The common incidence of reported side effects in this study highlights the lived experience of the burden of side effects of psychotropic medications. These findings further support the need for members of mental healthcare teams to engage with consumers to directly enquire about side effects of treatment, either using validated tools or other techniques. Moreover, consumers in this sample reported that family and friends were more aware of their experience of side effects than healthcare professionals. This is unsurprising and aligns with existing literature which demonstrates that consumers may be unlikely to disclose their experience of side effects unless directly asked and may turn to the Internet rather than healthcare professionals to obtain information about their psychotropic medications [23, 46]. The findings of this study demonstrate that consumers were willing to report side effects to a healthcare professional using a validated tool.
It is well‐known that experiencing side effects can negatively impact adherence to psychotropic medications [13, 47]. Consumers in this study reported either considering stopping their medications or stopping their medications as a result of side effects they experienced. Open ended responses further highlighted the impact of side effects on their daily lives, particularly the impact of feeling drowsy or experiencing a "fuzzy head". It is also important to note that other factors contributing to non‐adherence were also reported including stigma, a lack of insight into the need for medication and simply forgetting to take medication. Despite reporting less favourable aspects of the treatment experience, consumers also recognised the benefits of medications and particularly identified their role in symptom control, reduced suicidal ideation and avoiding hospitalisation. These findings demonstrate the important role of healthcare professionals engaging with consumers regarding both positive and negative aspects of psychotropic treatment to foster informed decision making regarding the use of medications.

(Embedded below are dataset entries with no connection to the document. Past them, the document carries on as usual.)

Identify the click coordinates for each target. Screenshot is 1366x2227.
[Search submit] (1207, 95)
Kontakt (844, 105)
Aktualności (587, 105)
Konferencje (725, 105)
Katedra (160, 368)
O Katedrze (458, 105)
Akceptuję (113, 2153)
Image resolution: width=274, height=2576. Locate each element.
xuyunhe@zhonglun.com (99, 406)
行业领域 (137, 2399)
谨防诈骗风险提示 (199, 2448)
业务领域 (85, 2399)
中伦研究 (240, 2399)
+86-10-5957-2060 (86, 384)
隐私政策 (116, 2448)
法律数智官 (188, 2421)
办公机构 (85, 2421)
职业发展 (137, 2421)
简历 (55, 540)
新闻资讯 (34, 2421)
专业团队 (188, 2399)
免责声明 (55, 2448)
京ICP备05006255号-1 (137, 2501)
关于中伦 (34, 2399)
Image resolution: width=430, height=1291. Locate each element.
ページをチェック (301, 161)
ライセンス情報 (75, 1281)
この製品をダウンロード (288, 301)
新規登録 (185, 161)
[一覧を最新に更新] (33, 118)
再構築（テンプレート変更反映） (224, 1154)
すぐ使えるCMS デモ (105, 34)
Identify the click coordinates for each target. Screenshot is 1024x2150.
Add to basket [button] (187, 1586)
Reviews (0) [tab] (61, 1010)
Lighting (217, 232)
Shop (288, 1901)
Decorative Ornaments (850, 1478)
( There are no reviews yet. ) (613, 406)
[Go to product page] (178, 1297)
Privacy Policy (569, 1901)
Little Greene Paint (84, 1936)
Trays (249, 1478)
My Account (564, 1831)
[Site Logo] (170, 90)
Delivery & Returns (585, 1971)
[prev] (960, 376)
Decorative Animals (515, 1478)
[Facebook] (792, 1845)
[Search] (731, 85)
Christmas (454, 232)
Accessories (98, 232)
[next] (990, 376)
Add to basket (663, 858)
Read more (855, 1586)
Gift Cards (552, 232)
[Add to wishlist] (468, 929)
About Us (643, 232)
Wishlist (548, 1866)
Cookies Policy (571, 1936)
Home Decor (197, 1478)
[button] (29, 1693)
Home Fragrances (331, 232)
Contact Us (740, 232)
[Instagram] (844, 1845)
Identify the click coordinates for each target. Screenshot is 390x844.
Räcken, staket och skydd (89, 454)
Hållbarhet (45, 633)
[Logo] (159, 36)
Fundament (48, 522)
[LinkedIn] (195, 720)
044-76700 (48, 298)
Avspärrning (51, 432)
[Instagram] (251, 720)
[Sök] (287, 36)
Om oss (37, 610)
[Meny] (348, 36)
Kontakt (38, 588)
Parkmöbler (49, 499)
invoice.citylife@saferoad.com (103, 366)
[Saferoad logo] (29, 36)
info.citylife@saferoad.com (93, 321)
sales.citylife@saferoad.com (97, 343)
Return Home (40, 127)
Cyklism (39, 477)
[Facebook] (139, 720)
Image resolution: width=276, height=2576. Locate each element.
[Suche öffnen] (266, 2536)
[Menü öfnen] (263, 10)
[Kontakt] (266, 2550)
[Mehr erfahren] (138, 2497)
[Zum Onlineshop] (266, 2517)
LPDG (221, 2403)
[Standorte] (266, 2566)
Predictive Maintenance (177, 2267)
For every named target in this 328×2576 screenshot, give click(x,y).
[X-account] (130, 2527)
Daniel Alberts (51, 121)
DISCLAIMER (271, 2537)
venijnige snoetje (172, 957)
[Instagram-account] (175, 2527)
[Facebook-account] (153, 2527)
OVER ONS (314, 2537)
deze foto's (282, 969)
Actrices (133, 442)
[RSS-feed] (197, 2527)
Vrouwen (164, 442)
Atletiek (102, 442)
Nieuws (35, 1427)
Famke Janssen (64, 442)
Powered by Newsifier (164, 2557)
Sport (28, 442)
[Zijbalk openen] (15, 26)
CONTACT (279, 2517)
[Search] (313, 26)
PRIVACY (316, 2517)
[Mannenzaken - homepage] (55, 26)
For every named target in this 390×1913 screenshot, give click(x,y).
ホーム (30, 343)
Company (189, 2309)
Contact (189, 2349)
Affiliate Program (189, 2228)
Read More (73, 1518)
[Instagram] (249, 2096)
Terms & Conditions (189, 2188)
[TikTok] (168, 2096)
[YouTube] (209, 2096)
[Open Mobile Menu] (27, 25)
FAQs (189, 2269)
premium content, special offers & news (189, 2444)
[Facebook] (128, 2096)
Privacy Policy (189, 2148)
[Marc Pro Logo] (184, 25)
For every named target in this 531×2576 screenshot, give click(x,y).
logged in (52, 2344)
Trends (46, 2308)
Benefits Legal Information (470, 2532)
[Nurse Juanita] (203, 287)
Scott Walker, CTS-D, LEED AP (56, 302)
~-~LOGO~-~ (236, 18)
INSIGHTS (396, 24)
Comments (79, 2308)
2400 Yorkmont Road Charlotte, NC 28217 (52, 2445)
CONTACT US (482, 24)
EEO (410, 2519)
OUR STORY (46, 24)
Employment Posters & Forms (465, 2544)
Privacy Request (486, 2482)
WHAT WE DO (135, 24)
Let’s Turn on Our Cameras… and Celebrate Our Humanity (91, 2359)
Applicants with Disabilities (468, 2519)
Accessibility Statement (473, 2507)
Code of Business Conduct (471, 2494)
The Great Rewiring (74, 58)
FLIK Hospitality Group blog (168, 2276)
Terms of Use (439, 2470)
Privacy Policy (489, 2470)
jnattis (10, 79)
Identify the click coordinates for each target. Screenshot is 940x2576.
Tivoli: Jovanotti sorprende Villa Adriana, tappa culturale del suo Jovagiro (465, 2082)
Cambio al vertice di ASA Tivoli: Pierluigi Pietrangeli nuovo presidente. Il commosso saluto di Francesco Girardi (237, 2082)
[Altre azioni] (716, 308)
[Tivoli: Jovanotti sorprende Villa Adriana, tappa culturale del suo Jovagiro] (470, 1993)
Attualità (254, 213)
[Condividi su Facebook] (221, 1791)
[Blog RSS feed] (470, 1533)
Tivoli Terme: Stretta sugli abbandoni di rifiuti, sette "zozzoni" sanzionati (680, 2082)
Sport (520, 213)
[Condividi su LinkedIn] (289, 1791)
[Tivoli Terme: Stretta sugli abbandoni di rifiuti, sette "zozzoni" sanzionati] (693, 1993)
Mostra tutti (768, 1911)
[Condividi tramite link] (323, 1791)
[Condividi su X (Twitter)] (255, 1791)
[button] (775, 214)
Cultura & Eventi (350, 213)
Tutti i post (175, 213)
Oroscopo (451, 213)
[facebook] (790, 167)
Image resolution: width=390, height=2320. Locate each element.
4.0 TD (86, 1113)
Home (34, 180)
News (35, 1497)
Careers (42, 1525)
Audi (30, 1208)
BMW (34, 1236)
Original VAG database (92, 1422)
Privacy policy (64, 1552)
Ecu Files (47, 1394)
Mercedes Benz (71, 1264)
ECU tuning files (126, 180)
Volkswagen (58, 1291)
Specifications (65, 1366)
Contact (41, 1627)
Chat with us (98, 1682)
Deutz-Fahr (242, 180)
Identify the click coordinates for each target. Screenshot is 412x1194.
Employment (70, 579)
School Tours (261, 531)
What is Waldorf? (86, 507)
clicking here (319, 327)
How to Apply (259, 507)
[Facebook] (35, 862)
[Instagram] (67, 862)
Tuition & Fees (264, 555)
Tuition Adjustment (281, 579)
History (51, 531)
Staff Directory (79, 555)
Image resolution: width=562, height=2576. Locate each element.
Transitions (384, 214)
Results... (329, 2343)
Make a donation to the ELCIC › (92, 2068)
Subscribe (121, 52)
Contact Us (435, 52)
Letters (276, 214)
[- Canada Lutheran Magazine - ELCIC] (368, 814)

Given the association between non‐adherence and the risk of poorer outcomes such as hospitalisation [12], it is critical that any concerns or misconceptions regarding medication use, including side effects, are discussed with consumers and appropriately mitigated through shared decision‐making [48]. All members of the multidisciplinary mental healthcare team may be able to support consumers in this manner. As medication experts, pharmacists can play a crucial role in identifying and addressing medication‐related concerns and providing education through processes such as structured medication reviews [49]. Previous research has identified the potential benefits of interventions where pharmacists have worked with consumers to discuss psychotropic medications and side effects. A study in Türkiye found an increase in self‐reported adherence scores following an educational medication counselling session delivered by a clinical pharmacist [29]. Similarly, a study in Japan demonstrated the benefits of pharmacist‐delivered education on side effects of psychotropic medications, finding that consumers were more likely to self‐identify side effects they were experiencing after the educational intervention [30]. Specific interventions, strategies and tools to enhance regular dialogic communication between pharmacists and consumers using psychotropic medications are needed. Such interventions and strategies could promote the early detection and appropriate management of medication‐related concerns, including side effects, to improve the treatment experience and foster adherence to medications, ultimately enhancing the recovery journey. Further to benefits to adherence, identification of side effects and their impacts for consumers is important for members of the mental healthcare team to aid treatment decisions. Several clinical practice guidelines for the management of SPMI highlight the important role of side effect profiles in selection and dosing of pharmacotherapy [3, 50, 51].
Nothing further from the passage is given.